Wiz Processor Executor

This component of Wiz is a high performance golang binary that exposes a Wiz Processor API Server that handles all built-in and default processor requests.

Some architecture choices:

The general structure of the executor is the runMap type, which is a 2D map of ProcessorIDs to RunIDs to actual runProcessors, which are the instances of the processors for a specific run.

All of the operations use value receivers so they are concurrency safe and can be used by many clients. However the runMap is just a regular Go map so it is not concurrency safe at this time.

TODO: replace the runMap with a concurrency safe data type so many clients can manipulate at once.

It should be safe to use in multiple HTTP reqs.

Usually, builtin maps are fine for concurrent reads but a read and write at same time on 1 key can result in race conditions.

E.g. someone writes a config creating a new run, and someone tries to get all runs. These happen at the same time and we could get conflicts.

Concurrency is not a huge deal RN as for testing everything will be linear.

TODO: think about concurrency for data, e.g. how much to push through.

Super good Go concurrency resource: https://notes.shichao.io/gopl/ch9/

Work handling models

There are two possible methods, the Pool method or the Lifetime method

A few requirements for both methods

  1. be able to limit the number of total workers running at a time - this is necessary when a worker is resource intensive, e.g. takes up bandwidth or GPU memory. Spawning more workers after this point would either lead to a drop in performance or even an error.
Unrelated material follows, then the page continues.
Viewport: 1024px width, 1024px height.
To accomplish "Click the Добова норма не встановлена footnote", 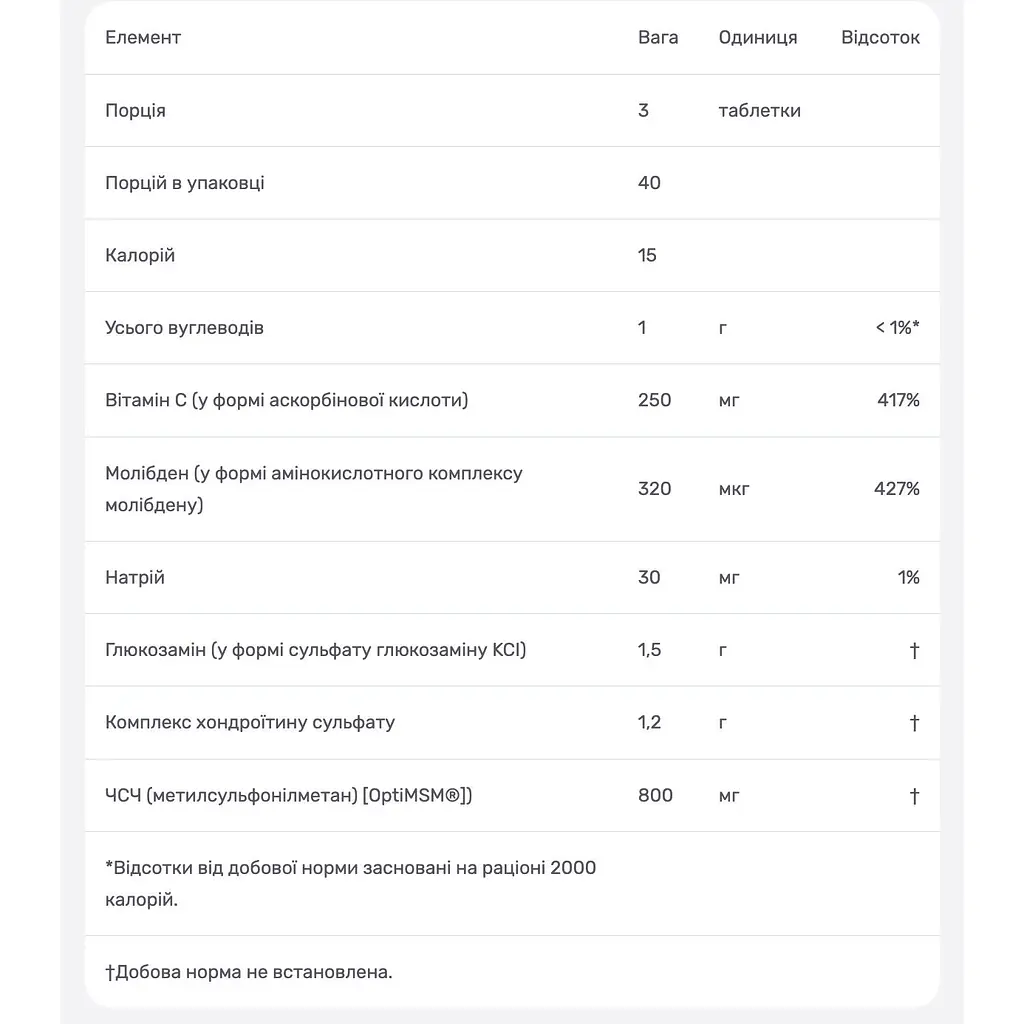I will pyautogui.click(x=249, y=972).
Ways to evaluate the methods:

  1. overuse/underuse of: memory, CPU, etc at any given time
  2. additional startup costs/overhead
  3. cost/latency on actual new request/chunk
Pool method

We follow the Go worker pool pattern similar to what is described here: https://gobyexample.com/worker-pools

Basically we have a pool of ProcessorRunners with associated Processors. The runners listen on a channel for data, and thus data is distributed across the Runners. The number of runners can be configured in the ExecutorConfiguration.

This may

  1. overuse memory and CPU at any time because workers could be idle and
  2. cause startup overhead for starting the pool, especially if they do computationally intensive tasks on startup.
  3. may reduce latency for new chunk if workers are expensive to start and a worker is available. If no worker is available it will have to wait for a worker. Also if workers are not expensive to start the latency benefit is negligible.
Lifetime method

We simply spawn a new Processor for each new Chunk we receive.
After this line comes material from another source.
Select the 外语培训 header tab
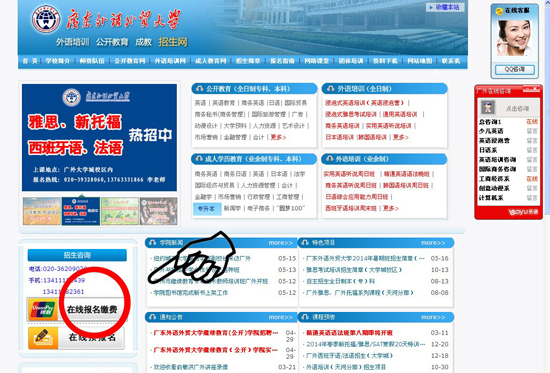 (x=73, y=42)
We can then limit the total number of Processors via a configuration parameter to satisfy requirement 1.

For evaluation it will

  1. always use the least amount of memory/CPU needed
  2. not have any startup cost
  3. have a constant lateny on a new chunk unless we reach the worker limit, at which it will have to wait for a worker to finish to be able to process.
Decision

For now, we will just use the Lifetime method because it is conceptually the simplest

Documentation

Index

Constants

View Source
const Version = "0.1.0"

Variables

This section is empty.

Functions

This section is empty.

Types

type ProcessorExecutor

type ProcessorExecutor struct {
	// contains filtered or unexported fields
}

ProcessorExecutor implements the ProcessorAPIServer for builtin Golang Processors. It uses channels, maps, and concurrency to parallelize by chunks It is designed so all operations can use a value receiver. The version an base processors don't need to be modified, but the specific runs do, which is why it is a map to pointers can maps be modified with value receivers? yes they can, because maps, slices, and channels are inherently mutable think about concurrency issues, e.g. will multiple requests result in consistent state -- map need a stronger concurrency primitive than a simple Map, e.g. locks

func NewProcessorExecutor

func NewProcessorExecutor() ProcessorExecutor

func (ProcessorExecutor) AddData

func (p ProcessorExecutor) AddData(procID, runID string, data processors.Data) error

func (ProcessorExecutor) Configure

func (p ProcessorExecutor) Configure(procID, runID string, config processors.Configuration) error

func (ProcessorExecutor) GetAllProcessors

func (p ProcessorExecutor) GetAllProcessors() (*processors.Processors, error)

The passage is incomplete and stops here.